Should we come to the conclusion, and realize that we just aren’t as special as we’ve long thought, this would have a profound effect on how we run our societies, economic and political systems and our very relationships with nature and the environment.
There are three pillars to anthropocentrism. Perceptual, which is how we sense the world around us with our ears, eyes, nose etc. Then there’s the descriptive, those characteristics we define as what it means to be us, Homo Sapiens. The final, and this is key, I think, when it comes to the role of AI, is normative; our assumptions, theories and assertions we make that make us believe we are superior to fellow animals and even our place in the cosmos.
Arguably, it is the normative aspect that causes so much kerfuffle. It’s the part that has us thinking other animals, like our pets, cannot have emotions or feel. That endless mining of natural resources is quite fine. That listening to nature, like our ancestors (and some cultures still do) so wisely did, isn’t necessary, since we’re exceptional, that we know best.

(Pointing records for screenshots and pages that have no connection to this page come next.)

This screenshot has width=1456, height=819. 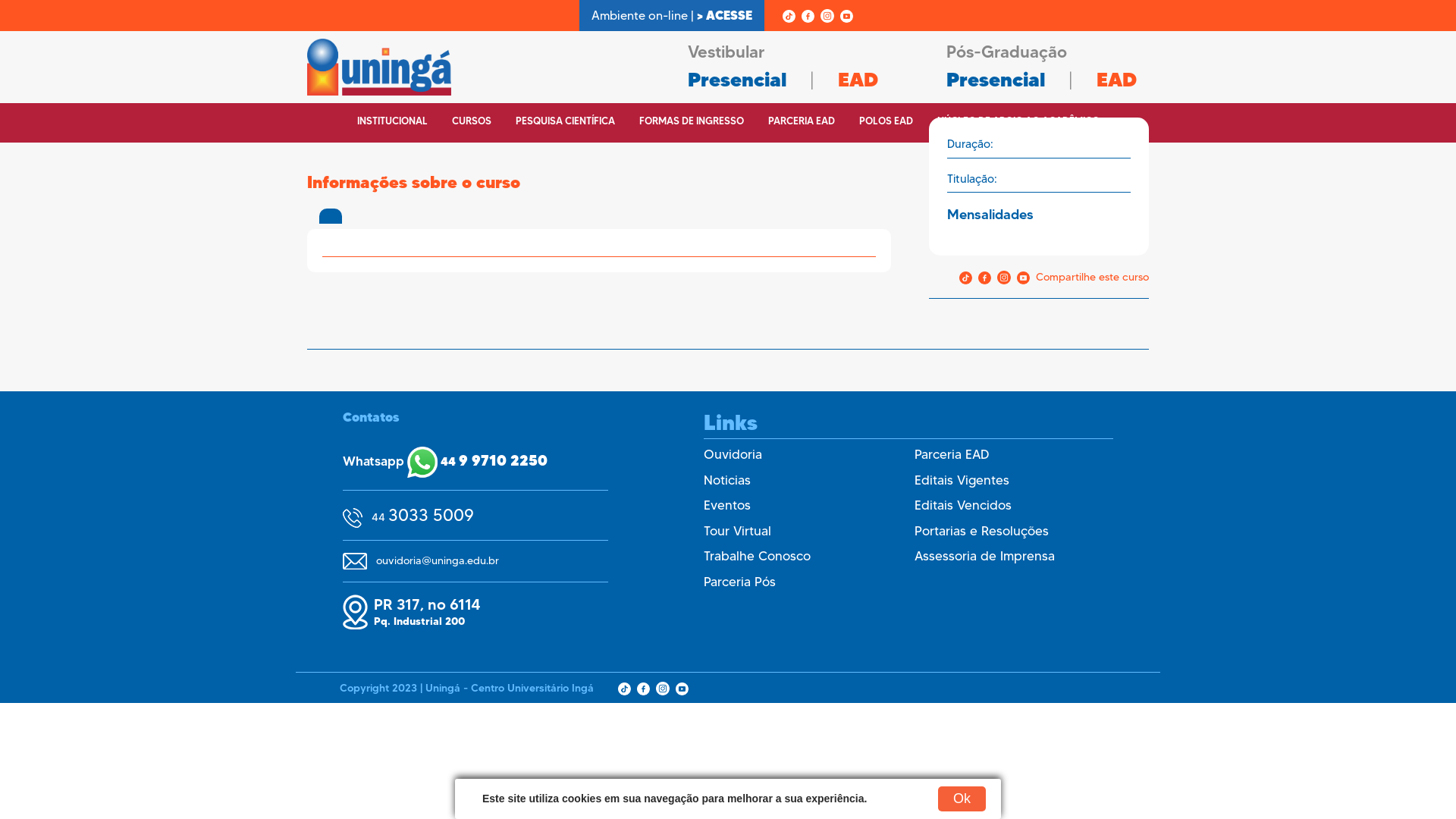 I want to click on 'PR 317, no 6114, so click(x=475, y=610).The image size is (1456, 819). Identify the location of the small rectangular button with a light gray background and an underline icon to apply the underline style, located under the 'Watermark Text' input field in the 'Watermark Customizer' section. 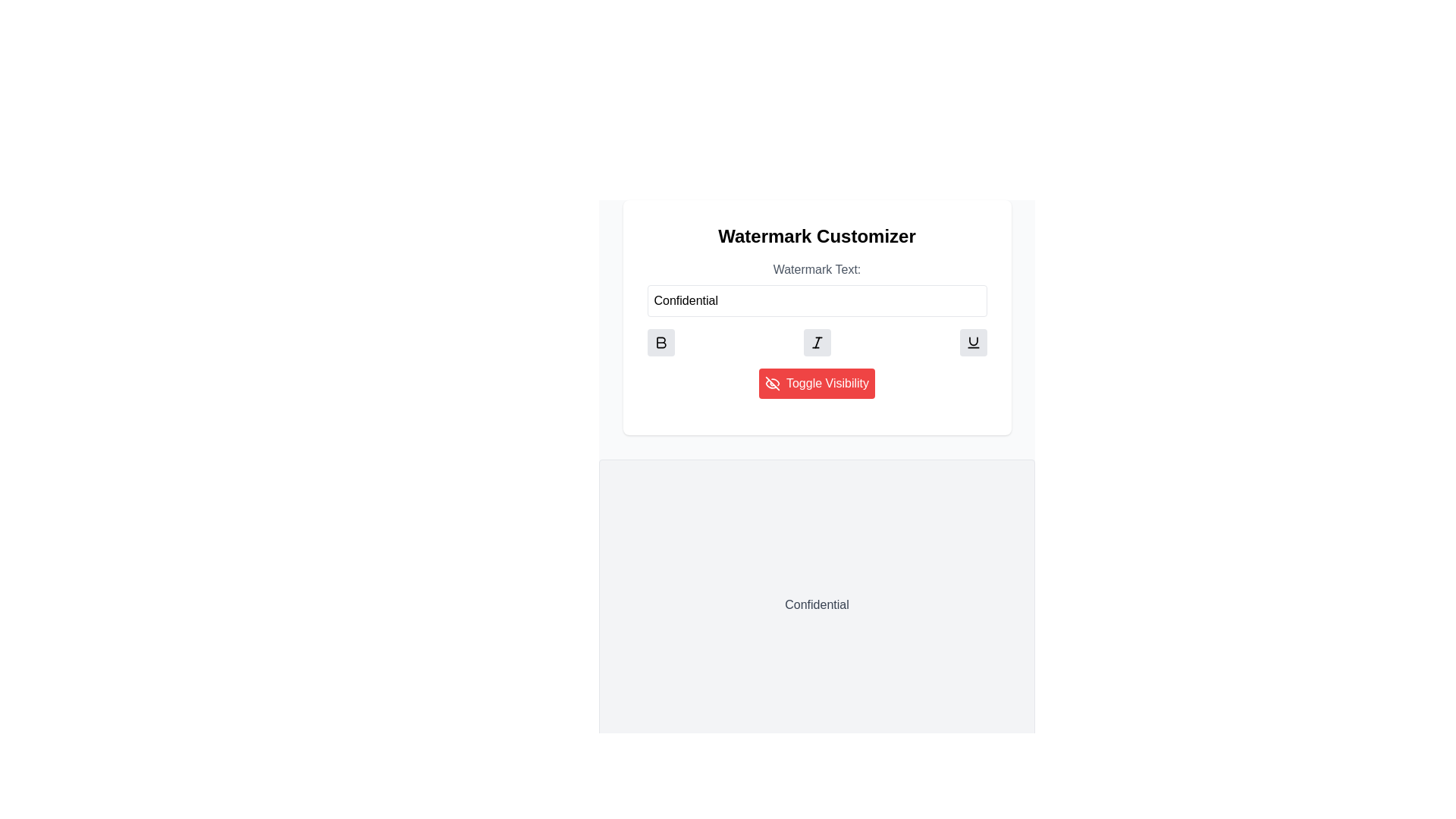
(973, 342).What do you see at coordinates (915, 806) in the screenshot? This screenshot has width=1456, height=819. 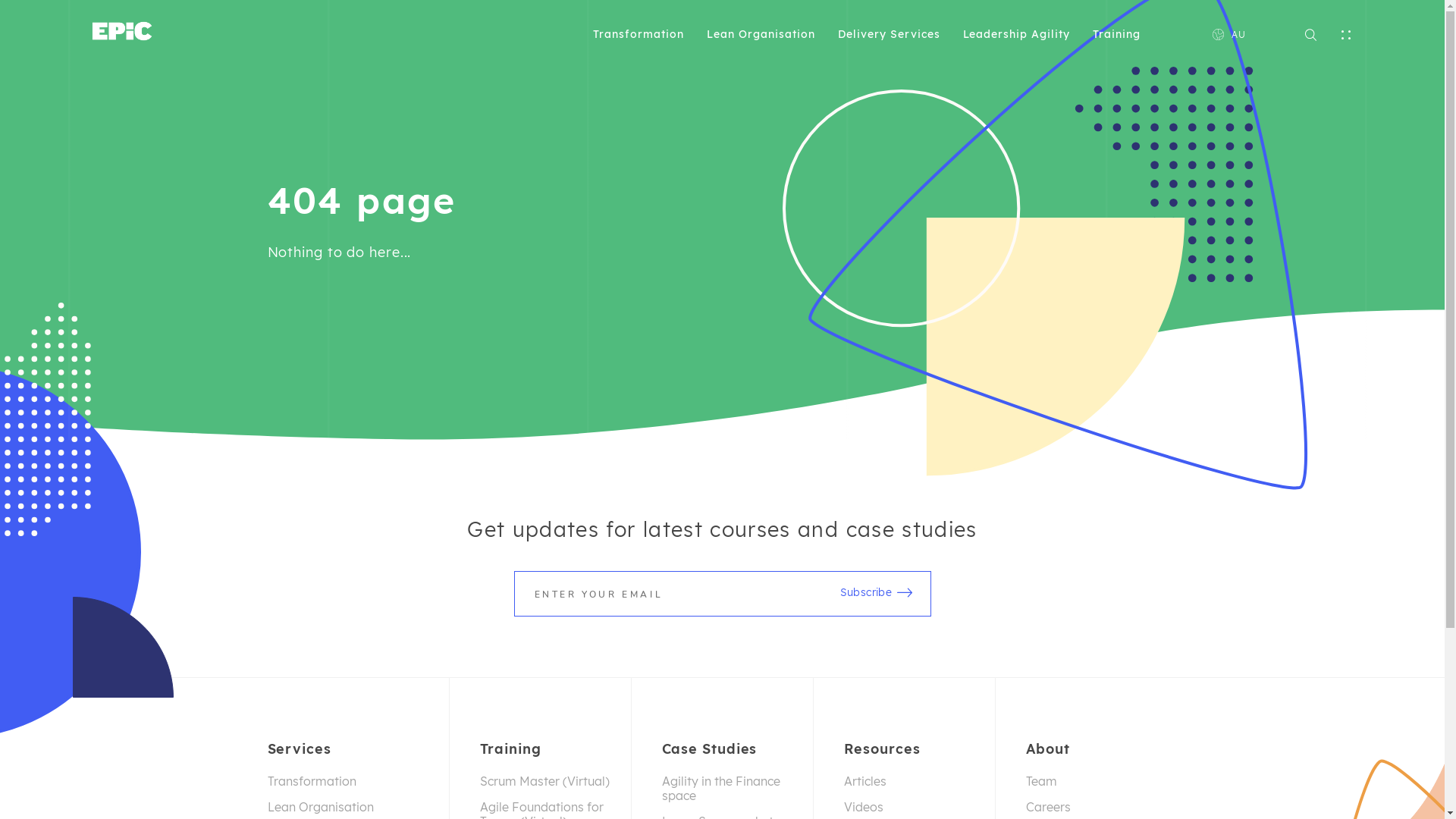 I see `'Videos'` at bounding box center [915, 806].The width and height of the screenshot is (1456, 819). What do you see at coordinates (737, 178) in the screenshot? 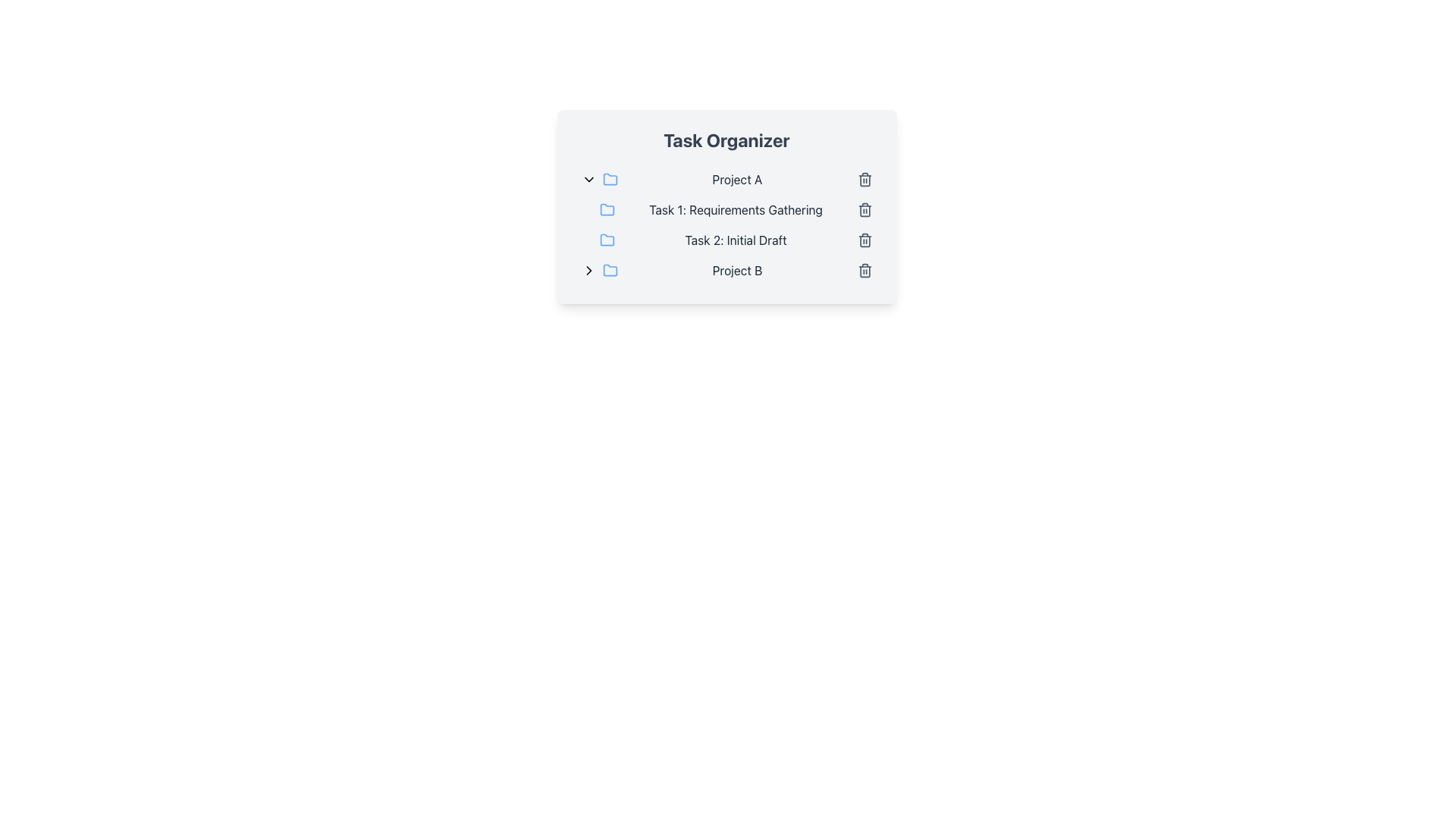
I see `the text label 'Project A' which is the first item in the 'Task Organizer' card, accompanied by an open folder icon on the left and a trash icon on the right` at bounding box center [737, 178].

Slowly, we are starting to realize, in parts of society and academia, that we aren’t as exceptional as we have long believed. One example of this is how, for many decades, the rule in biology was to never place human characteristics or behaviours onto other animals. To never anthropomorphize. This is changing. It’s becoming more acceptable in academia to consider that there may in fact, be shared characteristics.
So then, what if, using AI tools like Machine Learning and Generative AI, we do end up having a chinwag with dolphins, whales and maybe even elephants. AI tools have already been used to help us understand that elephants have names for each other. Last year, marine biologists had a conversation with a whale.
Some new research is showing that plants too, make noises to communicate and of course, there’s the Wood Wide Web. Using AI tools and arrays of sensors, perhaps we would develop ways to “listen in” to nature.
This of course means, that will we be able to comprehend what we are learning from other animals, from nature. And if we do comprehend it, and we do realize that the entire idea of human exceptionalism was utterly daft and wrong, how would we react?
It is the kind of realization that in the past, affected a part of a society and, over decades or centuries spread into society and slowly became accepted socioculturally at global scale.
But this would be very different now. For over half the worlds population is connected to one another. Today, ideas, like viruses, spread at unprecedented speeds.
If AI, through tools such as bots, or AI agents, become active participants, which to some degree they already are, within our societies, then they are in the social feedback loops. How would it impact their algorithms and how they behave and then of course, how we behave?
Perhaps then, what it would mean to be more human might come down to how we react, what we do with what we learn. The information becomes knowledge and when information becomes knowledge, is when we can take actions. So the question is…what actions will we take when we realize we aren’t that exceptional after all? What do you think?